If you are planning to upgrade or replace your long-used heat pump, it is but natural for you to look for an estimate of the replacement cost. You cannot expect to get a new pump at the same price as the old one, which you bought five or six years ago. Technology keeps improving and prices almost always keep going higher. Heat pumps are some of the most efficient heating appliances, that save a considerable amount of energy.
Let us analyze what one would expect the cost of pump replacement to be. Before that, let us see what are the different types of pumps available and what are the things you need to look out for, while choosing a replacement. This will help you understand the cost involved.

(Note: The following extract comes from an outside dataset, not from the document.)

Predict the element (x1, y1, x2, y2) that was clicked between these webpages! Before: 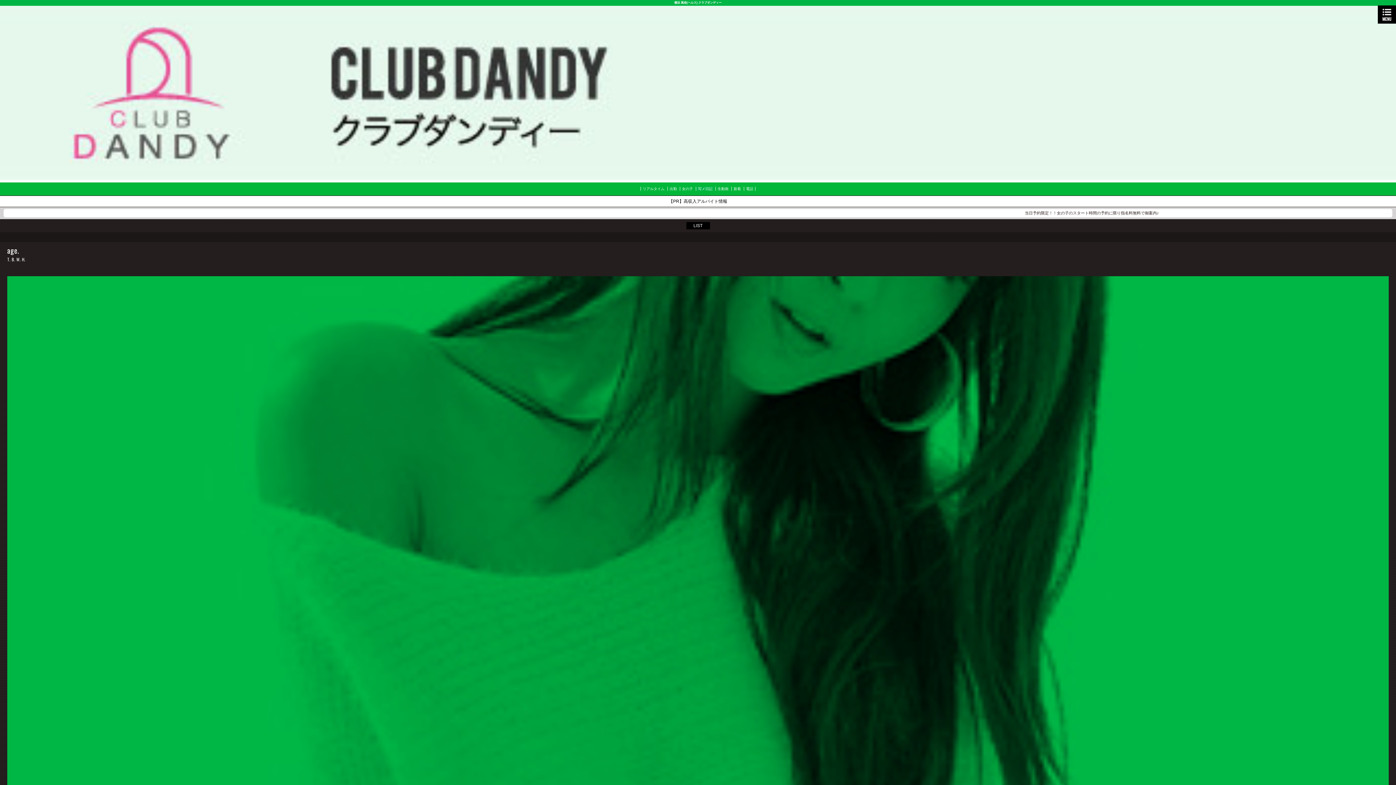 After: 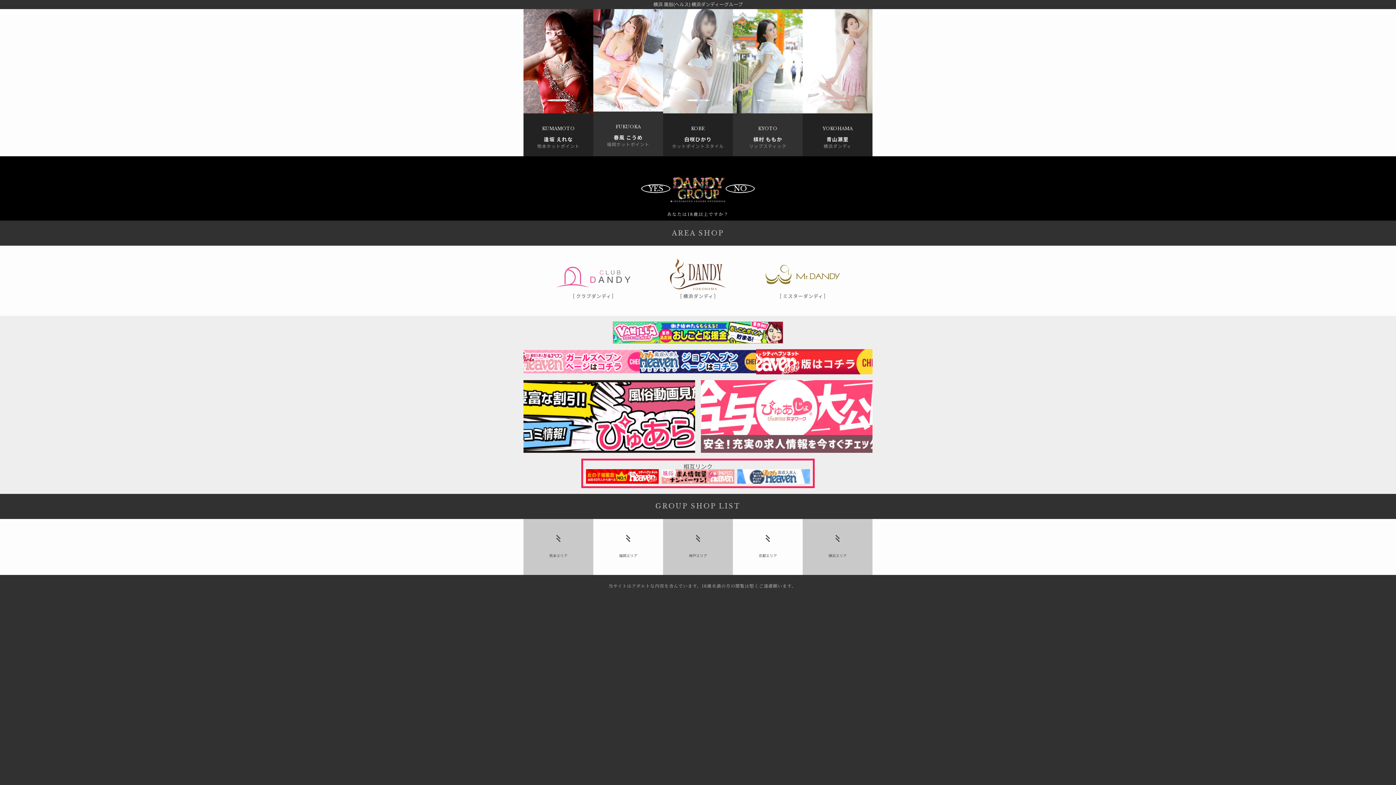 Action: bbox: (674, 1, 686, 4) label: 横浜 風俗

Heat pumps are machines that transport heat from one place to another through mechanical work. Differentiated by mechanism, there are two types, which include absorption and compression pumps. By source of heat transmission, these pumps can be classified as air source and land source or geothermal pumps. The air source type extracts heat from the surrounding air, while the geothermal pump derives heat from the ground (not to be confused with geothermal heat). Here, geothermal heat source means the ground, heated by incident solar rays. Some types of pumps even have water bodies as heat sources. Depending on the type of pump and heat source used, the price varies considerably.
While buying a new one, you have to choose between air source and geothermal source heat pumps. The important parameter to consider while buying a pump is the ‘Coefficient of Performance (COP)’. It is a ratio of the useful heat movement to the amount of mechanical work put into its working. The most widely used types are air source pumps, which generally provide a COP of 3 or 4. This is quite high, compared to the COP rating of conventional heating systems like electrical resistance heaters, which is around 1.
Although, heat pumps can also be used in reverse mode as coolers, their efficiency is a lot less, in cooling mode. The cooling efficiency is measured by EER (Energy Efficiency Ratio), which is the ratio of cooling capacity to the electrical energy input. The EER is low, compared to other appliances, as heat naturally flows from hotter to colder regions but the reverse flow requires a lot more mechanical work. These machines are best suited for regions which have a climate, that necessitates moderate heating and cooling. Look for a unit with a high Seasonal Energy Efficiency Ratio (SEER) rating, which guarantees higher efficiency.
The cost to install a small air source heat pump, with a capacity to heat up a single room, can range from USD 500 to USD 1500. Generally, these are through-the-wall units, installed in small rooms like dormitories.
However, if you are planning to install a pump for the whole house, the cost is a lot higher due to the new duct work that will have to be installed. These types come in two pieces, with one piece placed outside and one inside. For a typical home, air source heat pump installation cost, ranges from USD 1500 to USD 2900 in 2014. This cost is inclusive of the labor charges involved for the installation, including material cost. The price will increase, with every additional indoor unit that you install. So figure out the total number of units you will need, before you look for a cost estimate. The cost may fluctuate substantially, depending on local labor charges, equipment cost, and brand.
You can also opt for a dual fuel powered air source heat pump installation (which uses natural gas as an alternative heating source), that will cost you about USD 6,000 to USD 10,000. The costliest alternative is the geothermal or ground source heat pump, that requires the setup of underground pipes. Depending on the size of unit that you set up, the replacement cost, in this case, can run as high as USD 11,000 to USD 26,000.
The cost can certainly be recovered over a period of time, as it substantially reduces your heating bills. Within a few years, the heat pump will have paid for itself. Opting for appliances like these pumps is taking a step towards a greener tomorrow.